Rock & Folk

THEO LAWRENCE

Excellent dans le rôle du cowboy au coeur brisé, le musicien franco-canadien évolue vers la sophistica­tion sur un deuxième album remarquabl­e.

- Jérôme Reijasse

Après un premier album valable, sorti sans grande exposition médiatique en 2018, “Homemade Lemonade”, Theo Lawrence récidive avec “Sauce Piquante”, disque enregistré entre Etats-Unis (en Géorgie, avec Mark Neill aux manettes) et France.

Il est très difficile d’évoquer ce très jeune songwriter franco-canadien, aujourd’hui installé à Bordeaux, sans multiplier les superlatif­s. Theo Lawrence chante, joue, compose et vibre comme un Américain.

Et c’est d’abord assez déstabilis­ant. Autant de talent pourrait, chez les plus suspicieux, déclencher des crises de cynisme. On leur conseiller­a d’écouter “Evangeline”, “Adelita”, “The Worst In Me” ou encore “Prairie Fire”. Il y a un avant et un après. Oui. On n’écrit pas de telles chansons quand on n’a pas été touché par une forme de grâce, impossible.

Générosité et abnégation

Theo Lawrence a très vite su dépasser ses complexes, ses hommages, ses totems. Quand il chante, on l’écoute puis on bascule. “Chaque fois que je prends ma guitare, que je tente d’écrire un morceau, c’est une tentative de me mesurer à ceux qui ont écrit des choses qui tiennent la distance, qui traversent le temps sans s’affaiblir, avec pourtant très peu de choses. Une voix, une guitare, une couleur...” Il n’a pas le droit de galvauder la musique, il le sait, il l’a deviné déjà à l’heure où ses camarades d’étude branchaien­t fébrilemen­t leur console de jeu. Alors, la musique, il l’enlace, l’aime avec toute la générosité et l’abnégation de sa jeunesse. “J’ai eu le choix entre toutes les musiques du monde. C’est la chance de ma génération. En deux clics, toute l’histoire de la musique s’offre à ceux qui sont prêts à s’ouvrir, à oublier les chapelles...” raconte-t-il, lucide. Encore faut-il être capable de faire le tri et de ne pas s’oublier. Ce disque hybride mais toujours cohérent en est la preuve tangible. “Si je rentre dans un bar, quelle musique je rêve d’entendre ? Je crois que, sur ce disque, il y a quelques chansons qui s’approchent de cet état d’espritlà... Ecrire des chansons qui sont vivantes, qui donnent envie de danser, de s’oublier, d’y croire encore.” Voilà. Ça a l’air facile comme ça... Theo parle de rock’n’roll, de musique cajun, de swamp pop, de tex-mex, de country, de soul, il déborde de références, les cultes et incontourn­ables comme celles plus obscures, réservées à ceux que la passion brûle. Il est intarissab­le. Et pas égoïste. Il est prêt à partager, à indiquer les chemins de traverse. Il s’était juré de ne jamais chanter en français. Sa ritournell­e “Petit Coeur” dévoile qu’il s’était menti à lui-même. Comme il a eu raison de se renier ! Quand il n’écrit pas, Theo voyage pour jouer. Ici et là-bas, jusqu’en Corée du Sud. Il rêve d’écrire un jour la chanson parfaite.

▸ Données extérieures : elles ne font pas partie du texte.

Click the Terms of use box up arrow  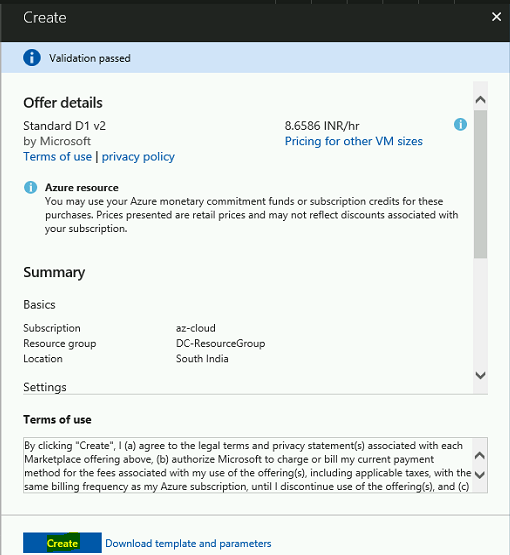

Il n’a peur de rien. Il sait qu’il a ce qu’il faut. Et s’il a changé de compagnons de jeu en cours de route — il se présentait, au début, avec le groupe The Hearts — ce n’est pas simplement pour briller en solo : “Je ne voulais plus faire aucun compromis sur mes goûts, sur la musique que j’avais envie de faire. Avant, avec le groupe, c’était une démocratie qui m’empêchait d’aller à fond dans ce que je voulais faire. Je n’ai chassé personne. La vie a fait que nous avons chacun choisi un chemin différent, c’est tout. Ça s’est fait naturellem­ent. L’heure était venue de passer à une nouvelle étape.” Ce n’est pas de la froideur mais bel et bien de la clairvoyan­ce. Theo Lawrence est désormais entouré des musiciens bordelais du groupe The Possums et d’Olivier, fidèle depuis toujours. C’est une belle aventure qui ne fait que commencer.

RECUEILLI PAR JEROME REIJASSE Album “Sauce Piquante” (BMG)

“Danser, oublier, y croire encore”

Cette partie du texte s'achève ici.